__Instructions for the task__. In the listing below, find the line containing "Task: Click blue" and the line containing "Task: Click the One API logo icon". Repeat exactly those two lines and every line between them, nothing more.

__The records__.

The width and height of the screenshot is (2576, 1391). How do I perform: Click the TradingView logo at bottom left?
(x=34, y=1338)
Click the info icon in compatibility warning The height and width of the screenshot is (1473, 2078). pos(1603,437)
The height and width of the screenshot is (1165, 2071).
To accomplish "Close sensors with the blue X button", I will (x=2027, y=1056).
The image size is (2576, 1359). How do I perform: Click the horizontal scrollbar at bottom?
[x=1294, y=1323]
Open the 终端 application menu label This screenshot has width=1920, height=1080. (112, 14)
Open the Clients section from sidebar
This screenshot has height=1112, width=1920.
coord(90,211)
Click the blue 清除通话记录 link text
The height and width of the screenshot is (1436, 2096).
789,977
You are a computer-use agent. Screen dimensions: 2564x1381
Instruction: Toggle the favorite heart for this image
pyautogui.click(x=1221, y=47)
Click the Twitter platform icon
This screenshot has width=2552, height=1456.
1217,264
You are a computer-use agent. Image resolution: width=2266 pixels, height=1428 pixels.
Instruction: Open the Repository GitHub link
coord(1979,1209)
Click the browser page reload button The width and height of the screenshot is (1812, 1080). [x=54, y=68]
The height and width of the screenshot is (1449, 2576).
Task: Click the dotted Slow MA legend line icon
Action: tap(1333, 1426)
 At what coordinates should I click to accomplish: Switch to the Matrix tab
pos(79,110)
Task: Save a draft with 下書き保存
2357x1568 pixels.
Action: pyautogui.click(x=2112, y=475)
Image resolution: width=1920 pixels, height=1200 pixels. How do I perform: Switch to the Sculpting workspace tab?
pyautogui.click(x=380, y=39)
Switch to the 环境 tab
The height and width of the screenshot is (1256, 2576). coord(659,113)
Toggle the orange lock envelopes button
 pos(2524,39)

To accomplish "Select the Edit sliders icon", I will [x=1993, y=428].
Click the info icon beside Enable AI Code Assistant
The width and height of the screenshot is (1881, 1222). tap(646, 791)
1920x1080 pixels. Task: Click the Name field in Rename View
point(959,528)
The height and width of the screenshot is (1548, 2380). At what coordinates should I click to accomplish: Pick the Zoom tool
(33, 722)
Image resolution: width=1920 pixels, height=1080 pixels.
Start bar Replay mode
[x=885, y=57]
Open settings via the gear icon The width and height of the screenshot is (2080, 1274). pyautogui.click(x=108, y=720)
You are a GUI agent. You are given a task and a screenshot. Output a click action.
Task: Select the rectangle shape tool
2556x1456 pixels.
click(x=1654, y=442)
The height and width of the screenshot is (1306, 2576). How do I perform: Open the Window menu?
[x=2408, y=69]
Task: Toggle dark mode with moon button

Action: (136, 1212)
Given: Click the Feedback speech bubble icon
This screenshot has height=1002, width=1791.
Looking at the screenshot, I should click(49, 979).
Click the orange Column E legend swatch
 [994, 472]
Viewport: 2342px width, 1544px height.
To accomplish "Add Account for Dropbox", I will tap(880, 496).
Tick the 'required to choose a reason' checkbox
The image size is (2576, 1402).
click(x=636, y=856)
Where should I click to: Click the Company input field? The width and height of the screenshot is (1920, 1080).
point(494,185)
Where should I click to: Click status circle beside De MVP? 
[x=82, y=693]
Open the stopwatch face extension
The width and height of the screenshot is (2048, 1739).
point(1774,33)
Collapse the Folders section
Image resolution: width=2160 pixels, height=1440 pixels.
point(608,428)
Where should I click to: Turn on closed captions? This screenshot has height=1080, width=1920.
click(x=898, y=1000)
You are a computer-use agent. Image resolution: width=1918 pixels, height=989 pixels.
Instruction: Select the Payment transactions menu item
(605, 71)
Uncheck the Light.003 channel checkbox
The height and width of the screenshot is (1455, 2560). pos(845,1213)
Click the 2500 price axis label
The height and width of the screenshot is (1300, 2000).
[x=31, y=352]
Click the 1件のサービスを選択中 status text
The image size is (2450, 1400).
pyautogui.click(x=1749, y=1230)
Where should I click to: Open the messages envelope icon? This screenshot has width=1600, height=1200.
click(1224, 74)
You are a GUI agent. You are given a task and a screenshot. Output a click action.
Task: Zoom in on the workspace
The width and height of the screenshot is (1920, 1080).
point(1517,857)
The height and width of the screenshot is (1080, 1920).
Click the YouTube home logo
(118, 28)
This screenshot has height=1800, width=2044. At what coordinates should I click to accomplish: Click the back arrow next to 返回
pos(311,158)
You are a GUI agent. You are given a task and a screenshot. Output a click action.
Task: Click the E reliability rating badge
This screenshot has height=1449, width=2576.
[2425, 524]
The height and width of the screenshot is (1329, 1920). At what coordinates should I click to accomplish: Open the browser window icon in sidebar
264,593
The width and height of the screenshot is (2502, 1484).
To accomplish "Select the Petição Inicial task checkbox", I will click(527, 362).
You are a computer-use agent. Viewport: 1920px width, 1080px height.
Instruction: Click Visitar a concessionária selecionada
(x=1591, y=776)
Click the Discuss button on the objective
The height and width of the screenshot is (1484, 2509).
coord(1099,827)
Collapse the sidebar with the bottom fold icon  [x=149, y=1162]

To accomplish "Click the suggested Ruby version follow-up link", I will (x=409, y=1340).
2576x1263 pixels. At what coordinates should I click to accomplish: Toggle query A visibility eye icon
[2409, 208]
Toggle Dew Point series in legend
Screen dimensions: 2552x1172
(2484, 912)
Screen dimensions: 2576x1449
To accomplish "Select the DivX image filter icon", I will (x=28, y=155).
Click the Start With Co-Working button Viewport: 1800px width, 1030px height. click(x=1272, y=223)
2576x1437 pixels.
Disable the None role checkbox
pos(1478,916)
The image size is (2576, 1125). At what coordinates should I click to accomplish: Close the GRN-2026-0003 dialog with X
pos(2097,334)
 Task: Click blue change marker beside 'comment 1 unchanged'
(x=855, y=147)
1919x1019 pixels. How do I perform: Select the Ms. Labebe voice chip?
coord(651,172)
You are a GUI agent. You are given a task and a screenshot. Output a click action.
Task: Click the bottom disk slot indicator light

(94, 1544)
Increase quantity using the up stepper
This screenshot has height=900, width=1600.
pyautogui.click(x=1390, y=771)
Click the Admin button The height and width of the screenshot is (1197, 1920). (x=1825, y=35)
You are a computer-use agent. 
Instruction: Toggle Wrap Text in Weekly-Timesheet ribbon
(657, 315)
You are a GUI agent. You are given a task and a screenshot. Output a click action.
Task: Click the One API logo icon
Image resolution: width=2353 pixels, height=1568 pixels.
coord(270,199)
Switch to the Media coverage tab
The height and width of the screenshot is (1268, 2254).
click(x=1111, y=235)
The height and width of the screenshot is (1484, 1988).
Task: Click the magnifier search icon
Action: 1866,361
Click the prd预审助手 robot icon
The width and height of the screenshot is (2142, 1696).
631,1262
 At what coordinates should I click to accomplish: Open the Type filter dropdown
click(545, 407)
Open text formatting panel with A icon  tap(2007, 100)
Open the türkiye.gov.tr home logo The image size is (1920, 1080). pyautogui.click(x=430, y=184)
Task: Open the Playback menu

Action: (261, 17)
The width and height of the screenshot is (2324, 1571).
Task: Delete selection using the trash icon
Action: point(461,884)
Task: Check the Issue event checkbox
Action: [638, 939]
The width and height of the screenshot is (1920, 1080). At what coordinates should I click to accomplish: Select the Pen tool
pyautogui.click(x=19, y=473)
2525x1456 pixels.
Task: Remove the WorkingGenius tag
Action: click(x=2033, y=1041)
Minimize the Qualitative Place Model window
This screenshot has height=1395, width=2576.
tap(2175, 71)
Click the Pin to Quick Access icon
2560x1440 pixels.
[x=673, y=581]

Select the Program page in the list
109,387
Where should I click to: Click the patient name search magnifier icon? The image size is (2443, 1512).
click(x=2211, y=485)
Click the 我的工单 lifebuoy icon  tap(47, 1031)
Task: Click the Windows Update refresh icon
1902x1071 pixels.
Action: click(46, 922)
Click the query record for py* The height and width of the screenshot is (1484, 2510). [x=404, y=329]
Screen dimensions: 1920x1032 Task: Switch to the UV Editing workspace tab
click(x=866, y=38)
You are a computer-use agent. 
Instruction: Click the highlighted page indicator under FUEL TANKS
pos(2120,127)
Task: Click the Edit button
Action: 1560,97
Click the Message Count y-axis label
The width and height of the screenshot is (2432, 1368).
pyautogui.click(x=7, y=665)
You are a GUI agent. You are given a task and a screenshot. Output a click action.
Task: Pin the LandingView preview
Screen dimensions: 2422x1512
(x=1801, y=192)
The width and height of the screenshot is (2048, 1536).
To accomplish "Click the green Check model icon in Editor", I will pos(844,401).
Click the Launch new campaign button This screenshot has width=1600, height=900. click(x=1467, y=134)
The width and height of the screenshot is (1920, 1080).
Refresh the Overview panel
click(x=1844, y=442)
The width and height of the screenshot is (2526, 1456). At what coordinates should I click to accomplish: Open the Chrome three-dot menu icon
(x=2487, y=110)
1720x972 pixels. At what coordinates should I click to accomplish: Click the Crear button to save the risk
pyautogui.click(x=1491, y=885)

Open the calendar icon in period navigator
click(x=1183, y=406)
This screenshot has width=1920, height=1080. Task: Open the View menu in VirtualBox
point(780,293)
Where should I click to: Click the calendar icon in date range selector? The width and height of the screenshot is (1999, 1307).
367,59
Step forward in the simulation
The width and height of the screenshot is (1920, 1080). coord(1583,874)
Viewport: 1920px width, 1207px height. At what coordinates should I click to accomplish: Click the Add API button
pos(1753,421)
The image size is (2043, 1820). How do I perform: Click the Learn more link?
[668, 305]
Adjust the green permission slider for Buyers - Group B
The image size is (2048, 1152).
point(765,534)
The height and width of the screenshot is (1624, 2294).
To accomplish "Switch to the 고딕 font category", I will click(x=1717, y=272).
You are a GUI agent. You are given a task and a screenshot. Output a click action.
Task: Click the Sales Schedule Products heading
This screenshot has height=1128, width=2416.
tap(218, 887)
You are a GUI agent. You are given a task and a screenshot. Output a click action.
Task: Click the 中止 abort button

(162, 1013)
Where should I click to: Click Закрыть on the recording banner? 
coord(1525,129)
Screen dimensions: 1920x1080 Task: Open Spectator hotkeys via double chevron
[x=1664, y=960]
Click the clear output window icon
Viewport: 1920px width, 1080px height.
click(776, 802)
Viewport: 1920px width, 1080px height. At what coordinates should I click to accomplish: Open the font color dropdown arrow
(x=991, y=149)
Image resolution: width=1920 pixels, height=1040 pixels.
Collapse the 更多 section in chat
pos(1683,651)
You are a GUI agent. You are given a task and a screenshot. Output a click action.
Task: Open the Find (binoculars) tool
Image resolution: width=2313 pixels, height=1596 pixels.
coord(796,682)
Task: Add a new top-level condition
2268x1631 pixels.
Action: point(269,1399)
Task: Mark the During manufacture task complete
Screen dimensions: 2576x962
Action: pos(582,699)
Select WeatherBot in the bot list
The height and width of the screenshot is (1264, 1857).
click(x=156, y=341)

__Written reply__.
 Task: Click blue change marker beside 'comment 1 unchanged'
(x=855, y=147)
1919x1019 pixels. How do I perform: Select the Ms. Labebe voice chip?
coord(651,172)
You are a GUI agent. You are given a task and a screenshot. Output a click action.
Task: Click the bottom disk slot indicator light

(94, 1544)
Increase quantity using the up stepper
This screenshot has height=900, width=1600.
pyautogui.click(x=1390, y=771)
Click the Admin button The height and width of the screenshot is (1197, 1920). (x=1825, y=35)
You are a computer-use agent. 
Instruction: Toggle Wrap Text in Weekly-Timesheet ribbon
(657, 315)
You are a GUI agent. You are given a task and a screenshot. Output a click action.
Task: Click the One API logo icon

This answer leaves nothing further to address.